İçersin, önce lezzetli gelir, bir tane, bir tane daha... Arkasından ne tad kalır, ne düşünce. Dilin peltekleşir, gösteremediğin duyguların dışarı çıkıp, uç noktalarda dans etmeye başlar. Sense ne onların ritmine ayak uydurabilirsin, ne de oturduğun yerde kalabilirsin. Ölmek de değildir bu; ama hissetmek de. Çok önce sahne sırası gelip de, yaşanmadan kapanan perdeler ardındaki itiş kakışdır. Zamanı geçtikten sonra ortaya çıkınca da, küçük bir çocuğun kendine uymayan bedende giydiği elbiseler gibi, sakil durur işte.
Gece yürür, alır başını gider saatler. Herşey olduğu yerdedir oysa, düşüncen beyninde, sevgin kalbinde, dilin ağzında, söyleyemediğin sözcüklerin boğazında...
Ahh gece !....Biraz efkar dağıtmakla başlayan karanlık saatlerde, bir kadehle aydınlanmaktır umut. Ama yüzüne ilk çizgisi düştüğünde kederin, arkası gelecektir. Artık bunu kabul edip-etmemek arasında savaş verirsin hepi-topu. Ya içersin konuşursun, ya içer susarsın.
Konuşanlar, hayatın yüreklerine yüklediği, bedelleri ödenmiş ya da ödenmemiş tüm faturaları masa, çerçeve, sandalye, tabak, bardaklara ağızlarından sızdırıp rahatlarlar.
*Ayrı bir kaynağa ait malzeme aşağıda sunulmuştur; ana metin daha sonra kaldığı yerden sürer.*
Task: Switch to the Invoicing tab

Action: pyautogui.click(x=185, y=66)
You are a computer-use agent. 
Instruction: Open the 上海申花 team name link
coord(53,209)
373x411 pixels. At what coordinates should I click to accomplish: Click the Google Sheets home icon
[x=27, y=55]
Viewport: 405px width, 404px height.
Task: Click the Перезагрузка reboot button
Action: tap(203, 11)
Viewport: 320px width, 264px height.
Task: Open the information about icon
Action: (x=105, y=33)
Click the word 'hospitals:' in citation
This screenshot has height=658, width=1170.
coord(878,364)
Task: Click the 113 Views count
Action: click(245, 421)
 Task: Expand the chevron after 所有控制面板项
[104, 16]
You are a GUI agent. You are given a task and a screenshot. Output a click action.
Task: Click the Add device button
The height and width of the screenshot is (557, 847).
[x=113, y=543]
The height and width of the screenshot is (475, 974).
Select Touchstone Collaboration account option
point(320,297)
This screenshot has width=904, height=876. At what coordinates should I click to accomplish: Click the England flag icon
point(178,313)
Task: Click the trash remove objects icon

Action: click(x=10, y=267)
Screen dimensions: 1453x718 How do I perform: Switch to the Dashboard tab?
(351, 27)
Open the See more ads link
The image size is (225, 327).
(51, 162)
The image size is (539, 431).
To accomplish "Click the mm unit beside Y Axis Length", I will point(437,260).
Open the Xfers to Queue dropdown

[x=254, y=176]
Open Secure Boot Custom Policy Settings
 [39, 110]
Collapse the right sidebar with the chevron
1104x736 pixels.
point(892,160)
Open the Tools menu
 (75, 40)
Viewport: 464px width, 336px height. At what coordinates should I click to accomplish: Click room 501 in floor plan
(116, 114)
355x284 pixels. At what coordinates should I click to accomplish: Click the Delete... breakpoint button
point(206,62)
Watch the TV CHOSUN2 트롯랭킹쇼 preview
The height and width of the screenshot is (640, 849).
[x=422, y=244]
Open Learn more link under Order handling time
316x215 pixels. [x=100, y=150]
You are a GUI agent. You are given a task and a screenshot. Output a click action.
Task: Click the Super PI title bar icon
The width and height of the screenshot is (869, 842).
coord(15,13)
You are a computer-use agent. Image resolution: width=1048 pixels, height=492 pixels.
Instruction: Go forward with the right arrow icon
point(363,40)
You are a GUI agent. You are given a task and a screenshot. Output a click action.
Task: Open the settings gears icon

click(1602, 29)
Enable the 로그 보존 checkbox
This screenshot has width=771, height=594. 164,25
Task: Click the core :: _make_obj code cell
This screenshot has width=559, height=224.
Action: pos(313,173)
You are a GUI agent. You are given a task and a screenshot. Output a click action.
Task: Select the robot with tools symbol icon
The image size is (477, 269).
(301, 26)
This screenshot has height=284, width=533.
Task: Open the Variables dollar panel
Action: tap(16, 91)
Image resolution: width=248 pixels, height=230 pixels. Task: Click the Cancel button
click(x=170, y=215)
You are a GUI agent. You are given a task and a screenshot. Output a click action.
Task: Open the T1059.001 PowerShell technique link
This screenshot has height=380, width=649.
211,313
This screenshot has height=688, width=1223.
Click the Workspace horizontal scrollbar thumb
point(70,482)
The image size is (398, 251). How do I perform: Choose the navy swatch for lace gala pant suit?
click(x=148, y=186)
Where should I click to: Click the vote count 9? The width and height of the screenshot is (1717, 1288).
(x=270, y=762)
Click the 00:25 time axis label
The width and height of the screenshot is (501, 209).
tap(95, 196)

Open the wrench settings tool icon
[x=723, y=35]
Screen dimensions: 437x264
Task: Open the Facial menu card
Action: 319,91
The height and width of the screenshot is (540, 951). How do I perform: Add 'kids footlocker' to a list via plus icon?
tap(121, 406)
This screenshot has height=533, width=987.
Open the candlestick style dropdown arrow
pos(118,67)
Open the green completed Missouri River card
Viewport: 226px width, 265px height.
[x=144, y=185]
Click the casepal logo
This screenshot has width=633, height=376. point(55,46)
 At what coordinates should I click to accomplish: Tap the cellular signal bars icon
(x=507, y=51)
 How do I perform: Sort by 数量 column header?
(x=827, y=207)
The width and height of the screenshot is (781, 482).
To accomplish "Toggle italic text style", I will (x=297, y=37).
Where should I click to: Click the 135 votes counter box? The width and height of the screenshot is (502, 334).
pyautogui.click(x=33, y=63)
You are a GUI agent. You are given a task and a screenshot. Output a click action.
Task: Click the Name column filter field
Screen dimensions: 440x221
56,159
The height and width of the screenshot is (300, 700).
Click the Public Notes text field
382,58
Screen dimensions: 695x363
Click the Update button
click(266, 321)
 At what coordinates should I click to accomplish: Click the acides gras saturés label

Kenar köşede takılır kalır sözcükleri, bir gün bir başkası alır, kullanır onları.
Ya konuşmayanlar...bakışları kadehin içindeki sıvıya dalıp boğulmuş, ordan cesedi çıkartılıp lakerda tabağına defnedilmiş bir halde, susturulmuş bir tabanca gibi her an patlamaya hazırdırlar.